[DATASET RECORDS]

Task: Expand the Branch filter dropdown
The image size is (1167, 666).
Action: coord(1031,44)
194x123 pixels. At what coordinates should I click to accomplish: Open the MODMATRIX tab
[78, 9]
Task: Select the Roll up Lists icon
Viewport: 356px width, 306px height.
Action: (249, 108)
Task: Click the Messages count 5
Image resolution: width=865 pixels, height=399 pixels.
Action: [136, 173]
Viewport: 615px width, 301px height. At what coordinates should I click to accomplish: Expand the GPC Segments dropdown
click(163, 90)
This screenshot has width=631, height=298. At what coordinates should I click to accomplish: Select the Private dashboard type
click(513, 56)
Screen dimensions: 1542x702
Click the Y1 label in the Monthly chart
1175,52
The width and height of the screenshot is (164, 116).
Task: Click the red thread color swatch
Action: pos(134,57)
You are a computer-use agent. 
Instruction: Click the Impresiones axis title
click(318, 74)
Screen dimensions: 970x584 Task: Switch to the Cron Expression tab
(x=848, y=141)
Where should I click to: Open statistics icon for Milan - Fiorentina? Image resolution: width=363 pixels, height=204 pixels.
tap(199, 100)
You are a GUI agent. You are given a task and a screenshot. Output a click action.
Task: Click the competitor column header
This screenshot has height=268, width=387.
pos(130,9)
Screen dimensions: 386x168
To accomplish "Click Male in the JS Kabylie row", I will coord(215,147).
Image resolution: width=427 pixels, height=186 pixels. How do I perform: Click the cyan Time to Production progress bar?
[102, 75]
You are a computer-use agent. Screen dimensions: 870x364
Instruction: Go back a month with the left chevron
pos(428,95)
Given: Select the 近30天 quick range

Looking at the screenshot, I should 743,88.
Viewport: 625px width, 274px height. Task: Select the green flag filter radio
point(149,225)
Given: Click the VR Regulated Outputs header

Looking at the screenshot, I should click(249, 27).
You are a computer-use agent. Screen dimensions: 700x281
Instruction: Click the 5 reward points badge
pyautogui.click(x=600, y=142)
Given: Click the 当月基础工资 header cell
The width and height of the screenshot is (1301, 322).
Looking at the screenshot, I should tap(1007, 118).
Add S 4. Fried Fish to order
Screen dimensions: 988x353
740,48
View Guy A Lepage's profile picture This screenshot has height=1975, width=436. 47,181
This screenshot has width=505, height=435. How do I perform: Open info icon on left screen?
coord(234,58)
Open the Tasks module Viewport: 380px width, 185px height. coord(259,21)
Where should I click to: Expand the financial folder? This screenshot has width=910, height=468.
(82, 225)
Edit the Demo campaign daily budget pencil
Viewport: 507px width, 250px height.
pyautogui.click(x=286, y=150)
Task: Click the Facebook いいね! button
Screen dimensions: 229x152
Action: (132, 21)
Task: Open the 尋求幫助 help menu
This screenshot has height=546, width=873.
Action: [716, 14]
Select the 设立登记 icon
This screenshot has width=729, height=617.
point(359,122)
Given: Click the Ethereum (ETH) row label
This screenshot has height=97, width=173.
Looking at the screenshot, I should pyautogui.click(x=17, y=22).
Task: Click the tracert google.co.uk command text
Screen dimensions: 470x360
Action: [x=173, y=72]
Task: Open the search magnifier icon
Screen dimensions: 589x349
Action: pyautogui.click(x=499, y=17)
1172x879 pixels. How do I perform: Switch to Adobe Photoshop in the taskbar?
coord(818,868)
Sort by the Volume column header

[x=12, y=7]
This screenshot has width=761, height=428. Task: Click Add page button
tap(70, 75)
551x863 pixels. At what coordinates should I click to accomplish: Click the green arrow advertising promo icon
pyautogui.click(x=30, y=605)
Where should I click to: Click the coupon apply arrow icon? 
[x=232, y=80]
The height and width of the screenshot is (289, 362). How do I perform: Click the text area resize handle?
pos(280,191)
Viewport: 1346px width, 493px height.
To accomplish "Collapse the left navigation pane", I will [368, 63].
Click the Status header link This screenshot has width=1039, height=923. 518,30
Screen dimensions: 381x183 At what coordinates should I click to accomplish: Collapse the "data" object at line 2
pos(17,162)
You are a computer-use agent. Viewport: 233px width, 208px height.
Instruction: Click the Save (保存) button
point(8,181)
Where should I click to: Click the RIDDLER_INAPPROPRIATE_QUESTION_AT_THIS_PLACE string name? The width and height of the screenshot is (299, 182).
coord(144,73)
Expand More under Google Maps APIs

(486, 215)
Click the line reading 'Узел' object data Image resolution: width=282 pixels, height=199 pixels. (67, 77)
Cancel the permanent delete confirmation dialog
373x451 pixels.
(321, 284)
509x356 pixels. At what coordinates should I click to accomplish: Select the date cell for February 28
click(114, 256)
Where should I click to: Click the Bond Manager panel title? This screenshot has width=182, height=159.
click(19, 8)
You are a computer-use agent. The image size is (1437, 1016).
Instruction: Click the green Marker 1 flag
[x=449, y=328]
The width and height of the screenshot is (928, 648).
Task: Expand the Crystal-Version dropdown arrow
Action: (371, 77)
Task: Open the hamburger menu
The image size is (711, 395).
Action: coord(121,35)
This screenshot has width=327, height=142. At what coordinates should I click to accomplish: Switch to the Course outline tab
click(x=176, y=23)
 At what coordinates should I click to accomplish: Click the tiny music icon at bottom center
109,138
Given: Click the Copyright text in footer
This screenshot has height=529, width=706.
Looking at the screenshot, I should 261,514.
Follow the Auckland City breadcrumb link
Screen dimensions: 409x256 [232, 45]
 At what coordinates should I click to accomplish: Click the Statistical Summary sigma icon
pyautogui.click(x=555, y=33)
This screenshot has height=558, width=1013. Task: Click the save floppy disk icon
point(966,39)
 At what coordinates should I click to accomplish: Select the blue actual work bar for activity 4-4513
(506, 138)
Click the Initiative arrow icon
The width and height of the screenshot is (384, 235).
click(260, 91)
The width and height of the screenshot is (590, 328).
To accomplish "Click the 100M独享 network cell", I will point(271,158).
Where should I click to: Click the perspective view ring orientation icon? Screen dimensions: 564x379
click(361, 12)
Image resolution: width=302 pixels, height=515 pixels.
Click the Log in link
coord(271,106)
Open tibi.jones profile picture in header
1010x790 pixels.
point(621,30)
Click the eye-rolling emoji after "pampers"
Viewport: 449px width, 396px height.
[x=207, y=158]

[/DATASET RECORDS]

_TASK INSTRUCTIONS:_
Every line of the material above must be set down again exactly.

_EXERCISE ANSWER:_
Task: Expand the Branch filter dropdown
The image size is (1167, 666).
Action: coord(1031,44)
194x123 pixels. At what coordinates should I click to accomplish: Open the MODMATRIX tab
[78, 9]
Task: Select the Roll up Lists icon
Viewport: 356px width, 306px height.
Action: (249, 108)
Task: Click the Messages count 5
Image resolution: width=865 pixels, height=399 pixels.
Action: [136, 173]
Viewport: 615px width, 301px height. At what coordinates should I click to accomplish: Expand the GPC Segments dropdown
click(163, 90)
This screenshot has width=631, height=298. At what coordinates should I click to accomplish: Select the Private dashboard type
click(513, 56)
Screen dimensions: 1542x702
Click the Y1 label in the Monthly chart
1175,52
The width and height of the screenshot is (164, 116).
Task: Click the red thread color swatch
Action: pos(134,57)
You are a computer-use agent. 
Instruction: Click the Impresiones axis title
click(318, 74)
Screen dimensions: 970x584 Task: Switch to the Cron Expression tab
(x=848, y=141)
Where should I click to: Open statistics icon for Milan - Fiorentina? Image resolution: width=363 pixels, height=204 pixels.
tap(199, 100)
You are a GUI agent. You are given a task and a screenshot. Output a click action.
Task: Click the competitor column header
This screenshot has height=268, width=387.
pos(130,9)
Screen dimensions: 386x168
To accomplish "Click Male in the JS Kabylie row", I will coord(215,147).
Image resolution: width=427 pixels, height=186 pixels. How do I perform: Click the cyan Time to Production progress bar?
[102, 75]
You are a computer-use agent. Screen dimensions: 870x364
Instruction: Go back a month with the left chevron
pos(428,95)
Given: Select the 近30天 quick range

Looking at the screenshot, I should 743,88.
Viewport: 625px width, 274px height. Task: Select the green flag filter radio
point(149,225)
Given: Click the VR Regulated Outputs header

Looking at the screenshot, I should click(249, 27).
You are a computer-use agent. Screen dimensions: 700x281
Instruction: Click the 5 reward points badge
pyautogui.click(x=600, y=142)
Given: Click the 当月基础工资 header cell
The width and height of the screenshot is (1301, 322).
Looking at the screenshot, I should tap(1007, 118).
Add S 4. Fried Fish to order
Screen dimensions: 988x353
740,48
View Guy A Lepage's profile picture This screenshot has height=1975, width=436. 47,181
This screenshot has width=505, height=435. How do I perform: Open info icon on left screen?
coord(234,58)
Open the Tasks module Viewport: 380px width, 185px height. coord(259,21)
Where should I click to: Expand the financial folder? This screenshot has width=910, height=468.
(82, 225)
Edit the Demo campaign daily budget pencil
Viewport: 507px width, 250px height.
pyautogui.click(x=286, y=150)
Task: Click the Facebook いいね! button
Screen dimensions: 229x152
Action: (132, 21)
Task: Open the 尋求幫助 help menu
This screenshot has height=546, width=873.
Action: [716, 14]
Select the 设立登记 icon
This screenshot has width=729, height=617.
point(359,122)
Given: Click the Ethereum (ETH) row label
This screenshot has height=97, width=173.
Looking at the screenshot, I should pyautogui.click(x=17, y=22).
Task: Click the tracert google.co.uk command text
Screen dimensions: 470x360
Action: [x=173, y=72]
Task: Open the search magnifier icon
Screen dimensions: 589x349
Action: pyautogui.click(x=499, y=17)
1172x879 pixels. How do I perform: Switch to Adobe Photoshop in the taskbar?
coord(818,868)
Sort by the Volume column header

[x=12, y=7]
This screenshot has width=761, height=428. Task: Click Add page button
tap(70, 75)
551x863 pixels. At what coordinates should I click to accomplish: Click the green arrow advertising promo icon
pyautogui.click(x=30, y=605)
Where should I click to: Click the coupon apply arrow icon? 
[x=232, y=80]
The height and width of the screenshot is (289, 362). How do I perform: Click the text area resize handle?
pos(280,191)
Viewport: 1346px width, 493px height.
To accomplish "Collapse the left navigation pane", I will [368, 63].
Click the Status header link This screenshot has width=1039, height=923. 518,30
Screen dimensions: 381x183 At what coordinates should I click to accomplish: Collapse the "data" object at line 2
pos(17,162)
You are a computer-use agent. Viewport: 233px width, 208px height.
Instruction: Click the Save (保存) button
point(8,181)
Where should I click to: Click the RIDDLER_INAPPROPRIATE_QUESTION_AT_THIS_PLACE string name? The width and height of the screenshot is (299, 182).
coord(144,73)
Expand More under Google Maps APIs

(486, 215)
Click the line reading 'Узел' object data Image resolution: width=282 pixels, height=199 pixels. (67, 77)
Cancel the permanent delete confirmation dialog
373x451 pixels.
(321, 284)
509x356 pixels. At what coordinates should I click to accomplish: Select the date cell for February 28
click(114, 256)
Where should I click to: Click the Bond Manager panel title? This screenshot has width=182, height=159.
click(19, 8)
You are a computer-use agent. The image size is (1437, 1016).
Instruction: Click the green Marker 1 flag
[x=449, y=328]
The width and height of the screenshot is (928, 648).
Task: Expand the Crystal-Version dropdown arrow
Action: (371, 77)
Task: Open the hamburger menu
The image size is (711, 395).
Action: coord(121,35)
This screenshot has width=327, height=142. At what coordinates should I click to accomplish: Switch to the Course outline tab
click(x=176, y=23)
 At what coordinates should I click to accomplish: Click the tiny music icon at bottom center
109,138
Given: Click the Copyright text in footer
This screenshot has height=529, width=706.
Looking at the screenshot, I should 261,514.
Follow the Auckland City breadcrumb link
Screen dimensions: 409x256 [232, 45]
 At what coordinates should I click to accomplish: Click the Statistical Summary sigma icon
pyautogui.click(x=555, y=33)
This screenshot has height=558, width=1013. Task: Click the save floppy disk icon
point(966,39)
 At what coordinates should I click to accomplish: Select the blue actual work bar for activity 4-4513
(506, 138)
Click the Initiative arrow icon
The width and height of the screenshot is (384, 235).
click(260, 91)
The width and height of the screenshot is (590, 328).
To accomplish "Click the 100M独享 network cell", I will point(271,158).
Where should I click to: Click the perspective view ring orientation icon? Screen dimensions: 564x379
click(361, 12)
Image resolution: width=302 pixels, height=515 pixels.
Click the Log in link
coord(271,106)
Open tibi.jones profile picture in header
1010x790 pixels.
point(621,30)
Click the eye-rolling emoji after "pampers"
Viewport: 449px width, 396px height.
[x=207, y=158]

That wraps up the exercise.